その方の場合は、自分自身が国王よりも権力が上の政治体制を確立させて、人々を従わせる方法を執るというものでした。
「彼の場合は閣僚だけの地位で満足はできない。必ず上を目指して行動をするはずだ。悪く言えば反乱を起こしてでも上に成り上がってから反対派を抹殺……従わない人間は『反抗的である』という烙印を押してから殺そうとするだろう」
「そこまで……でも、まだそういった言動や行動はしていないのでしょう?流石にやりすぎでは……?」
「アントワネット……彼は弁護士として優秀な上に、学業成績も常にトップクラスだった男だ。自分のことを改革の天才だと思い込んでいる人間は、必然的に高い地位に上がることを好むんだ。もし、何でも出来る権力を手にした時、彼は自分よりも地位や身分が下の人間が不平不満を言う環境に耐えきれると思うかい?」
「そうですね……優秀な人がそういう環境を手にしてなんでも出来る環境であれば、反対派を弾圧したりすることも躊躇しないようになるかもしれないですね」
「そうだ。特に彼は弁論の才能がある人物だ。人々を言いくるめて彼自身が理想とする恐怖政治を作るための基盤を整えようとしている節があるんだ」
オーギュスト様は真剣な表情でそう語りました。
恐らく、この弁護士の方は自分に従う者だけを大切にしようとするでしょう。
であれば、危険な行動を起こす前に一時拘束等をして、危険が及ばないようにするのもやむを得ない判断かと思います。

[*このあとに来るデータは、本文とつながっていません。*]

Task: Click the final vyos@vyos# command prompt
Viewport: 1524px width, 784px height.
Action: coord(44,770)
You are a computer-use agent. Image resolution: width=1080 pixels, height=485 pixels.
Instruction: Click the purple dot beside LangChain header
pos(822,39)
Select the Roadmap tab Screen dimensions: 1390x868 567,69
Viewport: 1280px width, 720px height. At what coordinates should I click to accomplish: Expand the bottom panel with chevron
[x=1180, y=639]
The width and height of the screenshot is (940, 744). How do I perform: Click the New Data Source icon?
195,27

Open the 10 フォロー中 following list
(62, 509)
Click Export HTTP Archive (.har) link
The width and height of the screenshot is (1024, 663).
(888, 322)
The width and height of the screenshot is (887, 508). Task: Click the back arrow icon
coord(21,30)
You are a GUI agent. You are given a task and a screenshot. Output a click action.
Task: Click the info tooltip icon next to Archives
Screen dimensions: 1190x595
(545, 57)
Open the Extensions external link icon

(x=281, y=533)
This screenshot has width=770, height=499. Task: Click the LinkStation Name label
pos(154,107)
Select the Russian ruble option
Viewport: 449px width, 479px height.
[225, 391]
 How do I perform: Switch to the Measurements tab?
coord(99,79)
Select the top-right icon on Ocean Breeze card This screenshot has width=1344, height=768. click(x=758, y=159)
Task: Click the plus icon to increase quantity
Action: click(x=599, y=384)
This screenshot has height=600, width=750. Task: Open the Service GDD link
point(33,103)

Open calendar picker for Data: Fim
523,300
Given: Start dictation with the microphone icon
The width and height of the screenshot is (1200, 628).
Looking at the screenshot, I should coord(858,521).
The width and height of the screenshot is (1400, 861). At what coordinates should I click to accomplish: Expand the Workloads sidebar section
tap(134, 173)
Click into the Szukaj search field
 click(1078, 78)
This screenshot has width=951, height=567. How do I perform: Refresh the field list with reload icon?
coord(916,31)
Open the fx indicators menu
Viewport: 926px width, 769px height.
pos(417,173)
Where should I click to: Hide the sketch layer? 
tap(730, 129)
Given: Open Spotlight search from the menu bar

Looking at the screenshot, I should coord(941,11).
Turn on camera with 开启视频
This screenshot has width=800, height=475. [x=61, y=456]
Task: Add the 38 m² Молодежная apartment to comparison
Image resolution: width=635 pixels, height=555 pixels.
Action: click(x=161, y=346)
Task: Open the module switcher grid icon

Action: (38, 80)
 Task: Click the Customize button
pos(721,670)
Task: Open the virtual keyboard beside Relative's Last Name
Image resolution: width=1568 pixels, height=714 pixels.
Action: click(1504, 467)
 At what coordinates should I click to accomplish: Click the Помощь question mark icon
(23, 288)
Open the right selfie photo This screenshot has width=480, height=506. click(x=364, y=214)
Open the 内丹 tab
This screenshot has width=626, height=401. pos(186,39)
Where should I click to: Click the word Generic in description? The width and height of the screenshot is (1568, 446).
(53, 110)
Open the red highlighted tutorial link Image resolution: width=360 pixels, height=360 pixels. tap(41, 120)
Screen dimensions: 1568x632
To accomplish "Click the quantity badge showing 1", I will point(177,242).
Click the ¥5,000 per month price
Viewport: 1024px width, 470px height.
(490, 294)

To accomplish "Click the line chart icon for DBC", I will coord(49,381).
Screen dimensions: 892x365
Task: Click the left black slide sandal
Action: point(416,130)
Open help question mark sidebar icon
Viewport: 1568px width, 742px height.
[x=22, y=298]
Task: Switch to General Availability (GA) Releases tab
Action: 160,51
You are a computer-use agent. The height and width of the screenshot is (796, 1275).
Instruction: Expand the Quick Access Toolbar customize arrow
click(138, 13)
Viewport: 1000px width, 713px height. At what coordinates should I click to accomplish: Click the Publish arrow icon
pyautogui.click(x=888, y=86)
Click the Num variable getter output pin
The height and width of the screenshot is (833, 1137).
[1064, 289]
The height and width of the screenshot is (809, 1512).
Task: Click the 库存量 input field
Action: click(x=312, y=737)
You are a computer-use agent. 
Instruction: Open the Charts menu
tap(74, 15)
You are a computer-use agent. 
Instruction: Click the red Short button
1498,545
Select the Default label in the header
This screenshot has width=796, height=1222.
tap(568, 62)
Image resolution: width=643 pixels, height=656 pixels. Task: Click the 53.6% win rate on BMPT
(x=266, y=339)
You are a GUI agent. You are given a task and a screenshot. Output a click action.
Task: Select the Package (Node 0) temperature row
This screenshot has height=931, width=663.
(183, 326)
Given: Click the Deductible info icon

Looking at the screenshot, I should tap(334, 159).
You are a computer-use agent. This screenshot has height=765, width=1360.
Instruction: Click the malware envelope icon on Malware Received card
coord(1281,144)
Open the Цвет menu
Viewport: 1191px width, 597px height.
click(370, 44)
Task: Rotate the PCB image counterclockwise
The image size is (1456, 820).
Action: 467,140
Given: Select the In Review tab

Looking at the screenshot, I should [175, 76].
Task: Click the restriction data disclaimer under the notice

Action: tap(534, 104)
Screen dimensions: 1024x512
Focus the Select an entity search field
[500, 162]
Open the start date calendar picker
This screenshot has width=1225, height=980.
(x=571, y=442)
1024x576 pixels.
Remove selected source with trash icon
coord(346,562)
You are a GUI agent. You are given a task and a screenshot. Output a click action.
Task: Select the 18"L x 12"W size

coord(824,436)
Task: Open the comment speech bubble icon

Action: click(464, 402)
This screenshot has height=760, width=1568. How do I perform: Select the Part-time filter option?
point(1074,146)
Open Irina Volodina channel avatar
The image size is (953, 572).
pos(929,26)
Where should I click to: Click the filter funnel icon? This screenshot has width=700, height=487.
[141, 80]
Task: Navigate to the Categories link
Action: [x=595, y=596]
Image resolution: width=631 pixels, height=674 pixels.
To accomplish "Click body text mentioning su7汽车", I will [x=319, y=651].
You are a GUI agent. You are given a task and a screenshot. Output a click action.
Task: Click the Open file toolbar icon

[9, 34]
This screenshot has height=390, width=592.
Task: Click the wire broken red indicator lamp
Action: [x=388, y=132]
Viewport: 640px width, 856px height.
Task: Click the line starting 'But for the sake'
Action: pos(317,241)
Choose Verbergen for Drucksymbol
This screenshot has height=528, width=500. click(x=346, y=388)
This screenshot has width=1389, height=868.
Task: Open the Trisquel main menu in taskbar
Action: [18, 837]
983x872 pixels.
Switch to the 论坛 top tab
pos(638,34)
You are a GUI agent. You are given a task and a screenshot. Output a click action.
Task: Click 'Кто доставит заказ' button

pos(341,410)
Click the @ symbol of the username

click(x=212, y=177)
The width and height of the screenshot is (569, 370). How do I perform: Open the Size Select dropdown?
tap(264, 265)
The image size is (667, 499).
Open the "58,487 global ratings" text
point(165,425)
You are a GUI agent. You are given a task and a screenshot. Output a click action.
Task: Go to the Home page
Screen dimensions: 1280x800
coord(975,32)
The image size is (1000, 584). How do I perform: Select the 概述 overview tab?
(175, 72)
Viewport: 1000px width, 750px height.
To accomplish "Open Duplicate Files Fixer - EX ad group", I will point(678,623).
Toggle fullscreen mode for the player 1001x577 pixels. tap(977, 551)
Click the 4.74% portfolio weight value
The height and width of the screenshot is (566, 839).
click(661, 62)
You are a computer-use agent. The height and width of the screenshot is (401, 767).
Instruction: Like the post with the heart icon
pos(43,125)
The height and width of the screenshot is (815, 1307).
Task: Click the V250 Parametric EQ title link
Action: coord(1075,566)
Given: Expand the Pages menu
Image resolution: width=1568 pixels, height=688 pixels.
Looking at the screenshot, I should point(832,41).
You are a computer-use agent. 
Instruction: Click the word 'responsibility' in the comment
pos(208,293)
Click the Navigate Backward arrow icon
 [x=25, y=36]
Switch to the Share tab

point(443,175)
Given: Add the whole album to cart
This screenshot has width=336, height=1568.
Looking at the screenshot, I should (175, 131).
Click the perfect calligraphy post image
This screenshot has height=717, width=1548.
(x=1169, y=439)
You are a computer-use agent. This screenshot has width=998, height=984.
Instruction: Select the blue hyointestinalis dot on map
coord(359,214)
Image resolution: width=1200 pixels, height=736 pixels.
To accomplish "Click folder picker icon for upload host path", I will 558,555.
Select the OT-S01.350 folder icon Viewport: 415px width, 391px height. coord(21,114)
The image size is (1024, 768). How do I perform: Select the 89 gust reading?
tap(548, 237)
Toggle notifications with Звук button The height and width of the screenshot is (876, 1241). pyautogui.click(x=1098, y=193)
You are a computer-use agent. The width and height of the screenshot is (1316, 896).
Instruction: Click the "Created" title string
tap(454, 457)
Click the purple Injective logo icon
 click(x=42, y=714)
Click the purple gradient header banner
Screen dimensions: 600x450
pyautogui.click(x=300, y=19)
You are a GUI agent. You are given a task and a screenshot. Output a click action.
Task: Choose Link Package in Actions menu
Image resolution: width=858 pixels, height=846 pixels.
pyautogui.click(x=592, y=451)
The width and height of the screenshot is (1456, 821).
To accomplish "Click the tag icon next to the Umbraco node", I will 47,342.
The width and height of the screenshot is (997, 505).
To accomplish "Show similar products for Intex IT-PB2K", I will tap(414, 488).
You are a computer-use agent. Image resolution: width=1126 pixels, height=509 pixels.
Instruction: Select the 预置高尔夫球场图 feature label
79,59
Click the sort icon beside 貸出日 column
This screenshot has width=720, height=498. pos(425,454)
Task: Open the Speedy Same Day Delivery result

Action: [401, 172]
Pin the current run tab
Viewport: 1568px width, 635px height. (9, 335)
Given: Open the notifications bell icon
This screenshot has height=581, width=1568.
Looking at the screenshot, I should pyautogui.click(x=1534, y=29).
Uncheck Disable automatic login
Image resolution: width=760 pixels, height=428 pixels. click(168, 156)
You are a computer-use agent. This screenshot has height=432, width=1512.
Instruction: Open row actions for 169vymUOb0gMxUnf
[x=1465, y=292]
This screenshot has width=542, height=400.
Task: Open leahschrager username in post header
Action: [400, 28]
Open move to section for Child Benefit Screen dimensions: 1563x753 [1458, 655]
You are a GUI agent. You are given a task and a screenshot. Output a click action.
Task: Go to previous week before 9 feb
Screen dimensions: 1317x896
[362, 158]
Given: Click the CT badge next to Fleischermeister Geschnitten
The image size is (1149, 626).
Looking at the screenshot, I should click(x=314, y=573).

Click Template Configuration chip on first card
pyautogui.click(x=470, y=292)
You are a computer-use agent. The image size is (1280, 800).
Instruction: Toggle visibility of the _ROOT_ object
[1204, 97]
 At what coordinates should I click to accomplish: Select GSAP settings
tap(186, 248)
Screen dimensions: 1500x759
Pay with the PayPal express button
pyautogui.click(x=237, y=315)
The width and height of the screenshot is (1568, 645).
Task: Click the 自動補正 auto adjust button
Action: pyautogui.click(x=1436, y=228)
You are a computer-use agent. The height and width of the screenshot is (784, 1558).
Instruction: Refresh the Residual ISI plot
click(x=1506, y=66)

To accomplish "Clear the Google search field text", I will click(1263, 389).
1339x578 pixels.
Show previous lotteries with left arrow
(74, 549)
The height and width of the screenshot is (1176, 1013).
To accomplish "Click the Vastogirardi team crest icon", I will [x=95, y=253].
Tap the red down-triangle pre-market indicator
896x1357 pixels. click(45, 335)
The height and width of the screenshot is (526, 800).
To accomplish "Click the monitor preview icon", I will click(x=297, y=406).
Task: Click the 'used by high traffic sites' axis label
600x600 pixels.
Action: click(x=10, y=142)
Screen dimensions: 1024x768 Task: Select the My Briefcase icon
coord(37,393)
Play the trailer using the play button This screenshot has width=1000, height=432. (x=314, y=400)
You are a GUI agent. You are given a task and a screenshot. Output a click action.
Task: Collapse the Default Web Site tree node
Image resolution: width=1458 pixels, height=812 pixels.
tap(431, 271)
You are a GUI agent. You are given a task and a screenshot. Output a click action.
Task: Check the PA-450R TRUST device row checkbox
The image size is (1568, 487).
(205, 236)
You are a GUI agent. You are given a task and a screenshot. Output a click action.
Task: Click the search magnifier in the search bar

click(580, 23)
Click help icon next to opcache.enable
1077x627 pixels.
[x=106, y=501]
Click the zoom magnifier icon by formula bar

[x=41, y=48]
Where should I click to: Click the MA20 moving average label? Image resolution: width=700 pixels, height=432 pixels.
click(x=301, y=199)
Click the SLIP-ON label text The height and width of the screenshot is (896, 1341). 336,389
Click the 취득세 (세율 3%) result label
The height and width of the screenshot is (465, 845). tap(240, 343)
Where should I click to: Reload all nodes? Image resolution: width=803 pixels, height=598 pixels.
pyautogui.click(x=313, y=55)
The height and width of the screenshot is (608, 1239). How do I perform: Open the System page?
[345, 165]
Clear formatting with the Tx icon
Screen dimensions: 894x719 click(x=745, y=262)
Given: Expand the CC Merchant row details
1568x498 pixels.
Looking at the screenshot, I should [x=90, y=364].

「いつか、こんな日が来るとは思っていた……ただ、こうなるとはな……」
オーギュスト様は悲しそうな表情をして、本を閉じて書棚に戻しました。
きっと、何か思うことがあったのでしょう。
改革派のメンバーだっただけに、その方がこういう形で本性が露見した事への失望も混じっているのかもしれません。